IEEE JOURNAL OF SOLID-STATE CIRCUITS, v.60, no.11, pp.4114 - 4127
Abstract
This article introduces an adhesive interposer-based reconfigurable multi-sensor patch interface with on-chip quantized time-domain feature extraction, tailored for heterogeneous physiological and environmental monitoring. A proposed patch concept includes integrated micro-scale structures for comfortable pressure-based reconfiguration, allowing easy attachment and detachment of various sensor elements. For embedding edge-computing capability into a miniaturized patch device with a conventional legacy microcontroller, its multi-sensor interface integrated circuit (IC) is proposed to include on-chip analog feature extraction and classification engines of quantized time-domain convolutional neural network (QTD-CNN) and one-shot computing binary neural network (BNN).

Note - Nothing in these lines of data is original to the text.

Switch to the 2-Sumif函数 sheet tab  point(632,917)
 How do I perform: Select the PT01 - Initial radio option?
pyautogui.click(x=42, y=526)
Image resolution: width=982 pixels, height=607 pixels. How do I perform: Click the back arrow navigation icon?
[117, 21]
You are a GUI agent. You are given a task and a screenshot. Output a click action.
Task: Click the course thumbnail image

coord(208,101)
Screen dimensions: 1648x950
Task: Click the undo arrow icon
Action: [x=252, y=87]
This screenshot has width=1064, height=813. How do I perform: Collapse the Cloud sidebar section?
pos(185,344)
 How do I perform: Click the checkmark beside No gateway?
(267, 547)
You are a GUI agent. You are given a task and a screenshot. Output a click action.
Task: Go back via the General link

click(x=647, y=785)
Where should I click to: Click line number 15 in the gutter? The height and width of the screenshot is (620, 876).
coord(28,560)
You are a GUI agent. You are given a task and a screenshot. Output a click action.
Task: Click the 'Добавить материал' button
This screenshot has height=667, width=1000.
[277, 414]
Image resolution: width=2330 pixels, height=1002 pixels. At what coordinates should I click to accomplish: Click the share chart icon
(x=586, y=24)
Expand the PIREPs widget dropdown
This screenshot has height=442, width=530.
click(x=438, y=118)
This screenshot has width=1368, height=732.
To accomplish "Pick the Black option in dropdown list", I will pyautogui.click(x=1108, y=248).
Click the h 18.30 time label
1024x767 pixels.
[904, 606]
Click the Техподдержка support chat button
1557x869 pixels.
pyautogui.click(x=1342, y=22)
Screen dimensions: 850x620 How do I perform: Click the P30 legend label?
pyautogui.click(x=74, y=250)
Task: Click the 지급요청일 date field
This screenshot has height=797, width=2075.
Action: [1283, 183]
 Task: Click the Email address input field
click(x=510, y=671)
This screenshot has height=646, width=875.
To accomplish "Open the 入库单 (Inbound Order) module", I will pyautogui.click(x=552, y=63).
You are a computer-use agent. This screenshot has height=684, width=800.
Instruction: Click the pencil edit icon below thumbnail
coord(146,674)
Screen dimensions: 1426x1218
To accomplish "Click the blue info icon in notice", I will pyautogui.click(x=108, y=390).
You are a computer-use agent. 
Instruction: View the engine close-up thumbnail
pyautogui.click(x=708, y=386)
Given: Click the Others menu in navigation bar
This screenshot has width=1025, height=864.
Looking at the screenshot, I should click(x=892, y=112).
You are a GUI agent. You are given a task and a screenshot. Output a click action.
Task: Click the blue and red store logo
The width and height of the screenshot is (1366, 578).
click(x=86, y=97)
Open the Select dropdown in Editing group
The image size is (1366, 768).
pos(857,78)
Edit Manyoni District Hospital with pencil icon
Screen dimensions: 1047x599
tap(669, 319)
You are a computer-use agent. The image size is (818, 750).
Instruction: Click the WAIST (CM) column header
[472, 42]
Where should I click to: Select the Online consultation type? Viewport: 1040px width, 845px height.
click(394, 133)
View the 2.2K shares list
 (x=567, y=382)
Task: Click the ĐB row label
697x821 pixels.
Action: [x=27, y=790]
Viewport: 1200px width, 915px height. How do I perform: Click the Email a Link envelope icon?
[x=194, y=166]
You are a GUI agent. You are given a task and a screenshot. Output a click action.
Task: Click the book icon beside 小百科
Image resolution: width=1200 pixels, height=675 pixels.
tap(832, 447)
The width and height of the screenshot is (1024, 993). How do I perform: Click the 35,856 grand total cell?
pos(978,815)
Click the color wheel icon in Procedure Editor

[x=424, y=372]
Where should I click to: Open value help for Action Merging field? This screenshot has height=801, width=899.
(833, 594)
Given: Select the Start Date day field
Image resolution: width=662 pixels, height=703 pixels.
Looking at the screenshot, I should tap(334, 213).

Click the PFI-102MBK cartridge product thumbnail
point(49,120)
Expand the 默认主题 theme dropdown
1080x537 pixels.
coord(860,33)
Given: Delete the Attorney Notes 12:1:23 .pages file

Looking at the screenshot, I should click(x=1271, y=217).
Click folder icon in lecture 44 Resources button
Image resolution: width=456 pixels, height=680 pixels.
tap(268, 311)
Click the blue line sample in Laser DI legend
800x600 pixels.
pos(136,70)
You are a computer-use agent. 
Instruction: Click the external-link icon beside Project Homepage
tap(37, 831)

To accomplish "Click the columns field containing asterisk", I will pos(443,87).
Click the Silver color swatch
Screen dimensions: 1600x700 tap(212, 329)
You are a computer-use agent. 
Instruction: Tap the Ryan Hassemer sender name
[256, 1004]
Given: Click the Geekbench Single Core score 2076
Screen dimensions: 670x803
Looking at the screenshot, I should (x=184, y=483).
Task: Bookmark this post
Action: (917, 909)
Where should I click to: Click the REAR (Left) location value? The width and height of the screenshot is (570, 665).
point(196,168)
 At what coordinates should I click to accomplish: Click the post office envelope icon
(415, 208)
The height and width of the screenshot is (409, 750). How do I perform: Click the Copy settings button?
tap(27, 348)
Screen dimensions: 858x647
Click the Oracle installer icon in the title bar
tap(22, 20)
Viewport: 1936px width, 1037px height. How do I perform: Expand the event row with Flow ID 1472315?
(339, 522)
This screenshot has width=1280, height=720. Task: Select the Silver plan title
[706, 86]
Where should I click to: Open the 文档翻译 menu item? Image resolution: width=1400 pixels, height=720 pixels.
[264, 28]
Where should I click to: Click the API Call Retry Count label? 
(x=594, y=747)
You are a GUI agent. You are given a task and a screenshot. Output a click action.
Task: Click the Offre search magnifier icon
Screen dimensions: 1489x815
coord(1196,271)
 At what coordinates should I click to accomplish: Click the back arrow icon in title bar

The design employs 1-bit past-data quantization, analog normalization, and flexible time window schemes to minimize leakage problems in conventional analog engines and supports reconfigurable operations for healthcare and environmental applications. This interface IC includes five types of readout frontends for chemo-resistive sensors, electrochemical sensors, biopotentials, bioimpedance, and photoplethysmogram, where every path is designed to provide both wide dynamic range (DR) and compensation capability of gain and offset. A system-level prototype of the adhesive interposer-based reconfigurable patch interface has been developed, demonstrating its effectiveness in gas event and arrhythmia detection with hit rates of 91% and 92%, respectively.